Note: cutlass_api currently requires CuTeDSL version 4.3.5 or earlier.

Usage

Once installed, enable the backend by adding NVGEMM to the list of Inductor autotuning backends. Here is a minimal runnable example:

import torch
import torch._inductor.config as config

config.max_autotune_gemm_backends = "ATEN,TRITON,NVGEMM"

A = torch.randn(128, 4096, device="cuda", dtype=torch.bfloat16)
B = torch.randn(4096, 4096, device="cuda", dtype=torch.bfloat16)

@torch.compile(mode="max-autotune-no-cudagraphs")
def f(a, b):
    return a @ b

out = f(A, B)  # first call triggers autotuning

When Inductor encounters a GEMM during compilation, it will evaluate NVGEMM kernel candidates alongside ATen and Triton and select the fastest. Operations that NVGEMM does not support automatically fall back to other backends.

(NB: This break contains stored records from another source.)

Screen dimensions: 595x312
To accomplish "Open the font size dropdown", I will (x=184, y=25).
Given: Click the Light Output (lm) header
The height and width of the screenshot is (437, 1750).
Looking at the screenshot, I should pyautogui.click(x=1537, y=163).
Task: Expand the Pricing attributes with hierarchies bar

The same configuration can be set via environment variable:

TORCHINDUCTOR_MAX_AUTOTUNE_GEMM_BACKENDS="ATEN,TRITON,NVGEMM" python my_script.py

To control how many kernel configurations are profiled per GEMM:

config.nvgemm_max_profiling_configs = 10 # default is 5; set to None for all

Future Work

The following items represent the planned development roadmap for the CuteDSL backend.

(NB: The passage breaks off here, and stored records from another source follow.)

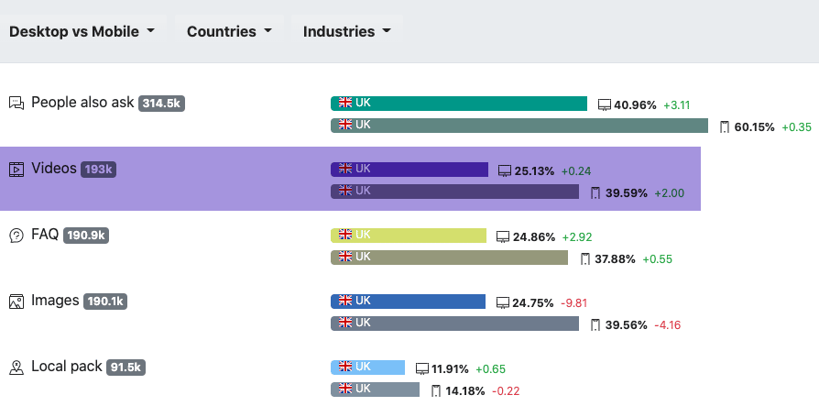Click desktop monitor icon beside 40.96%
The height and width of the screenshot is (406, 819).
[x=604, y=104]
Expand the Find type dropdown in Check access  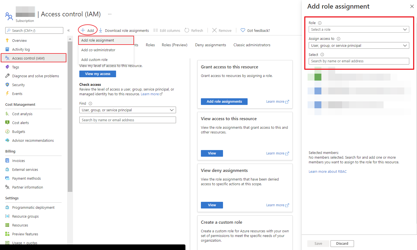tap(127, 110)
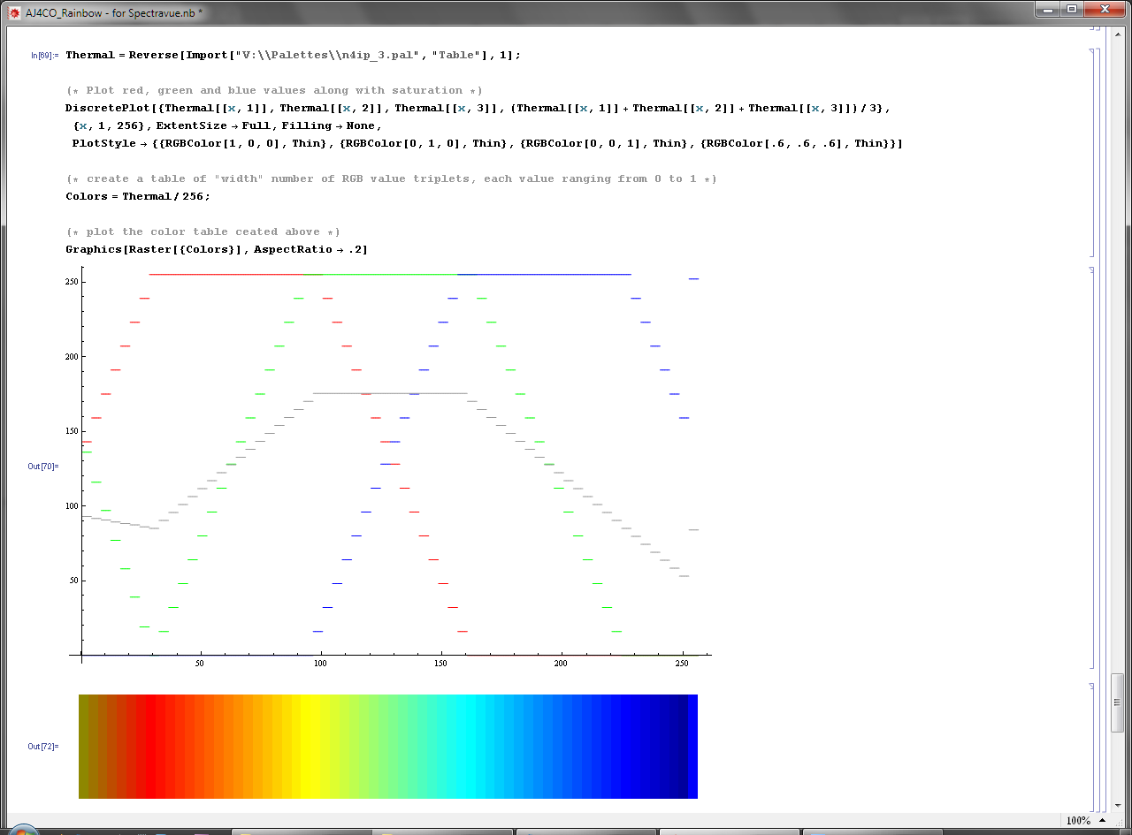This screenshot has height=835, width=1132.
Task: Maximize the notebook window
Action: [x=1071, y=10]
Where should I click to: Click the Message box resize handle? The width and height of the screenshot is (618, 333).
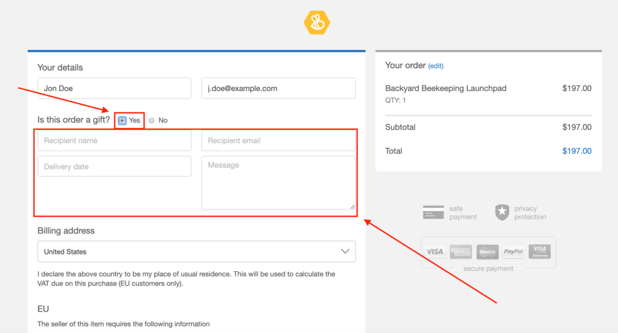pyautogui.click(x=352, y=206)
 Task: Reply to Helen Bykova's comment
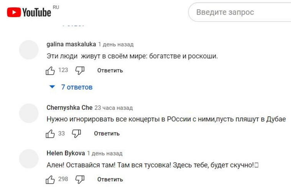pyautogui.click(x=110, y=179)
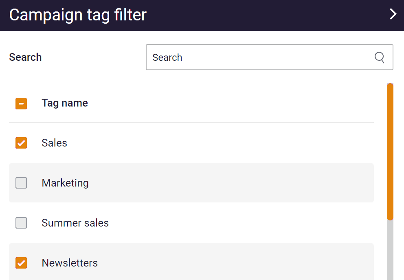Click the magnifying glass search icon
The width and height of the screenshot is (404, 280).
(x=380, y=57)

Benchmark epilogue fusion. With CuteDSL compile times no longer a bottleneck, TorchInductor can benchmark epilogue fusion decisions for GEMM kernels. This is important because replacing cublas for an individual GEMM may not always be profitable, so epilogue fusion provides an avenue to consistently outperform cublas which can’t perform any fusions. This work involves deferring final kernel selection until after fusion passes complete, evaluating fused and unfused variants across backends, and selecting the globally optimal configuration. cutlass_api already provides epilogue-fusion-capable (EFC) kernels supporting auxiliary tensor loads/stores, elementwise operations (addition, multiplication, subtraction, division), and activations (relu, sigmoid, tanh). The remaining work is on the Inductor side: mapping Inductor’s fusion decisions to the EFC kernel interface and integrating them into the scheduling pipeline. Additional epilogue operations — reductions and row/column broadcasts — are planned in cutlass_api.

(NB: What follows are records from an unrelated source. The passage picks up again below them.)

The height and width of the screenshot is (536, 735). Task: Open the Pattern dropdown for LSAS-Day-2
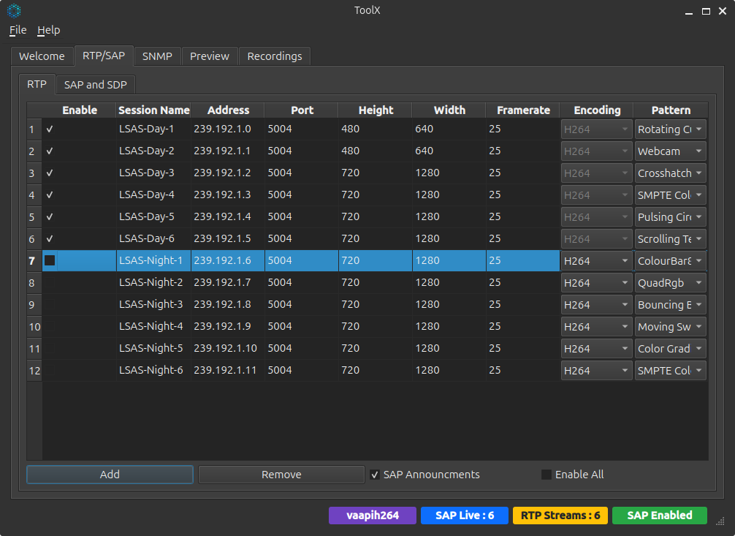coord(670,151)
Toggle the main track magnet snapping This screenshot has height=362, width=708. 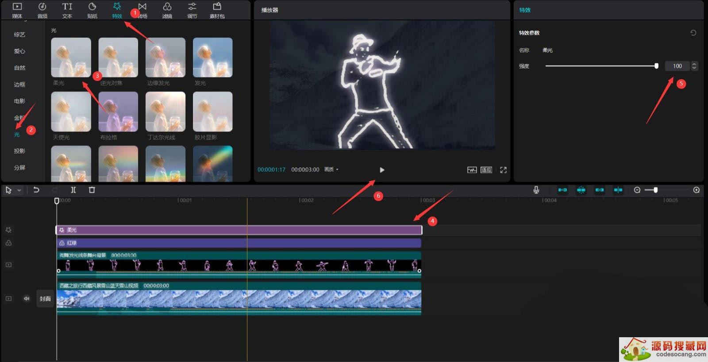(562, 190)
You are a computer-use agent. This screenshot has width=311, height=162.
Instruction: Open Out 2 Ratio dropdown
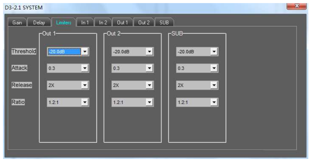click(x=150, y=102)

Async Parallel precompilation and persistent caching. Currently, kernel candidates are compiled sequentially inline via cute.compile(). We are adding parallel precompilation across subprocesses and persistent on-disk caching of compiled artifacts, so that warm autotuning runs can skip compilation entirely.

Exportable configuration caches. A portable, human-readable format (JSON or protobuf) for autotuned GEMM configurations, with import/export APIs for cache manipulation. This enables configuration portability across autotuning runs and environments.

FlexAttention-style matmul API. A higher-order API allowing users to specify backend preferences, tile configurations, and epilogues at the matmul callsite. This would provide explicit control over autotuning behavior and interoperate with the exportable configuration cache.

Quack GEMM Integration. Tri Dao’s Quack library has optimizer blackwell GEMM implementations, we will investigate to see how the performance compares to our current templates, and integrate these templates if they are more performant.

AOT compilation support. For inference deployments, precompiling CuteDSL kernels at export time would eliminate autotuning overhead. This depends on a precompile API planned for the CuteDSL 4.4 release and will require investigation into C++ accessibility for AOTI integration.

CUTLASS C++ backend replacement. On newer hardware generations, CuteDSL is expected to reach full parity with the C++ backend. At that point, CuteDSL would serve as a replacement, simplifying the TorchInductor codebase by consolidating the CUTLASS integration into a single Python-based path.

Conclusion

In this post, we presented the architecture of the TorchInductor CuteDSL backend, how to enable it today, and our benchmarking results. As shown in the future work, this is the first presentation of this work and there is a lot more to do. If there are any issues, questions, or new ideas you’d like to see with the new backend, file an issue on github and tag us!